United States cancels TPS for Honduras

The U.S. government announced that it will cancel the Temporary Protected Status (TPS) program for Honduras.

The decision means that approximately 86,000 Hondurans currently covered by TPS will lose the right to live and work legally in the United States and will be subject to deportation if they do not find another legal way to remain in the country.

The announcement was made todaymarking 60 days before the expiration of the program for Honduras. This is the date by which the U.S. Department of Homeland Security (DHS) had to give notice whether to extend or eliminate the program to allow time for preparation and re-enrollment of the program for Hondurans.

Currently, TPS for Hondurans is set to expire on July 5, 2018. But the government granted an 18-month window - until January 5, 2020 - giving Hondurans time to complete paperwork to remain in the United States or prepare to return to Honduras if they do not qualify for another immigration benefit.

Hondurans in TPS will have to re-register for the program to take advantage of the 18-month extension. DHS will publish re-registration instructions in the future.

Do not send any application until the announcement is made.

Reason for the termination of TPS for Honduras

The United States granted TPS for Honduras 19 years ago, after Hurricane Mitch devastated the country.

DHS indicated its decision in a statement issued today with the following explanation:

"The decision to terminate TPS for Honduras was made after a review of the disaster-related environmental conditions on which the country's original TPS designation was based in 1999 and an assessment of whether those source conditions continue to exist, as required by law. Taking into consideration available information, including recommendations received as part of an interagency consultation process, the Secretary determined that the disruption of living conditions in Honduras by Hurricane Mitch that served as the basis for the TPS designation has diminished to such a degree that it should no longer be considered substantial. Therefore, as required by the applicable statute, the current TPS designation should be terminated."

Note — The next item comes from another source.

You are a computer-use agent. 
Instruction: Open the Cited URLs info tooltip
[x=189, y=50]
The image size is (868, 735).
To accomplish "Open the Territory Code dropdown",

DHS asserts that since the last review of country conditions in October 2016, "Honduras has made substantial progress in recovery and reconstruction following the 1998 Hurricane Mitch hurricane."

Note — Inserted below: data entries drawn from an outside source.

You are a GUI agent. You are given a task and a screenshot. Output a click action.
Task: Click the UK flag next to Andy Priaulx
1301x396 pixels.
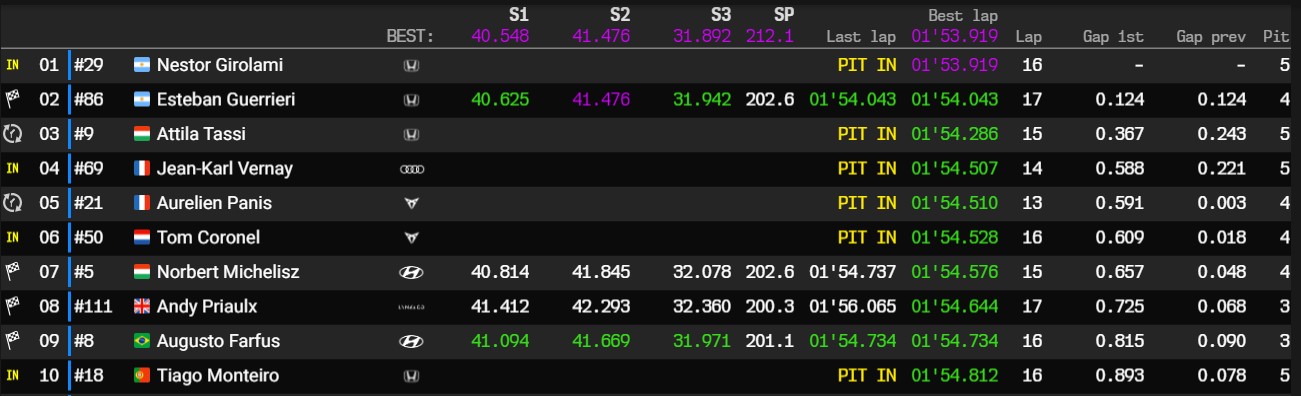(141, 307)
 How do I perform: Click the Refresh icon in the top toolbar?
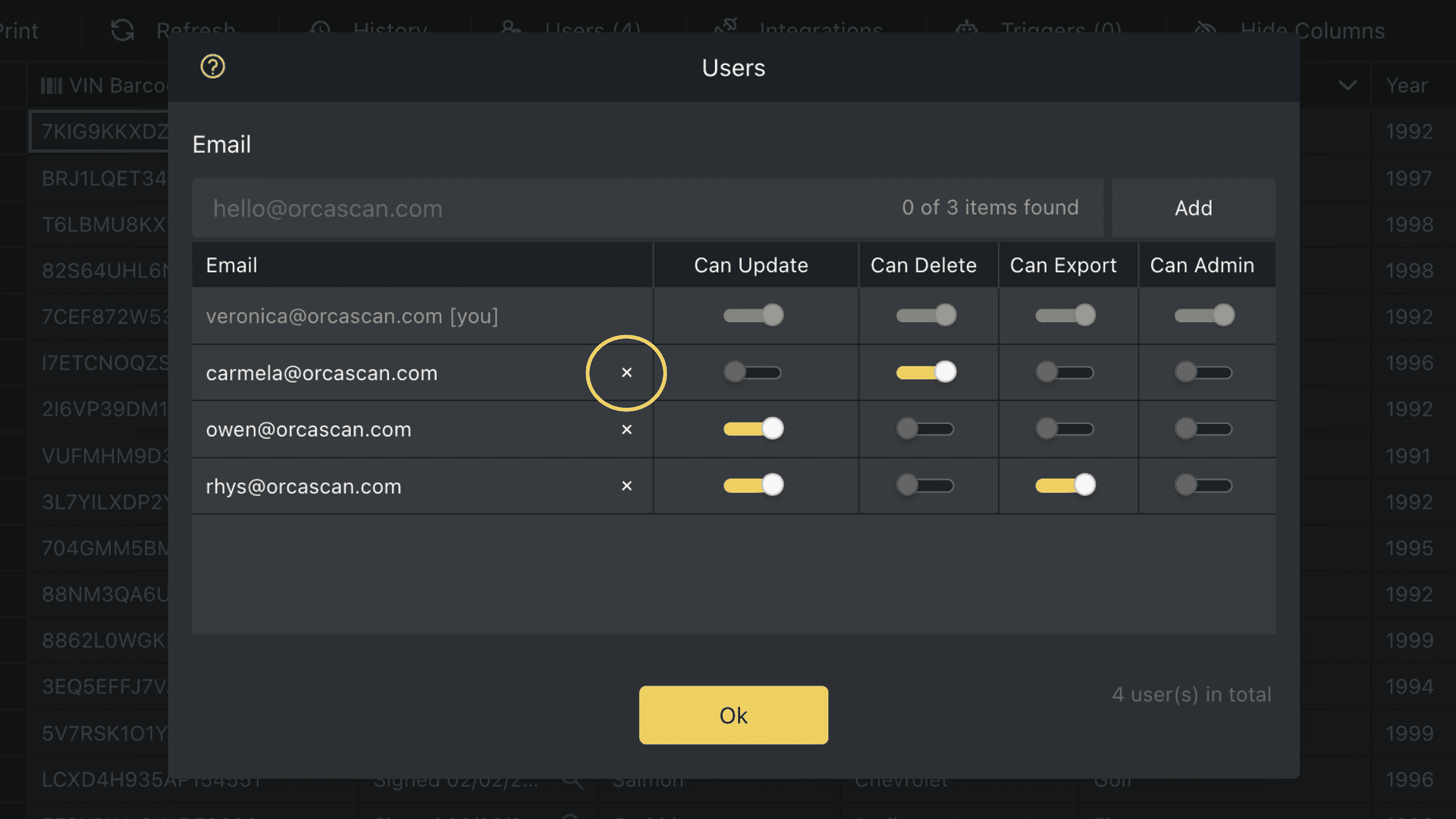[x=121, y=30]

Temporary Protected Status

As the name of the program indicates, it is a temporary benefit. It was anticipated that someday that relief would come to an end. President Trump's administration began eliminating and reducing TPS for other countries last year.

In November 2017, DHS eliminated TPS for Nicaragua and Haiti and only extended the program for Honduras for an additional six months, instead of the 18 months they had been granted in recent years.

In January 2018, DHS eliminated TPS for El Salvador and granted an 18-month window - until September 9, 2019 - to allow Salvadorans time to complete paperwork to remain in the United States or prepare to return home if they do not qualify for another immigration benefit.

Consult with an immigration attorney as soon as possible to evaluate your legal options for permanent residency.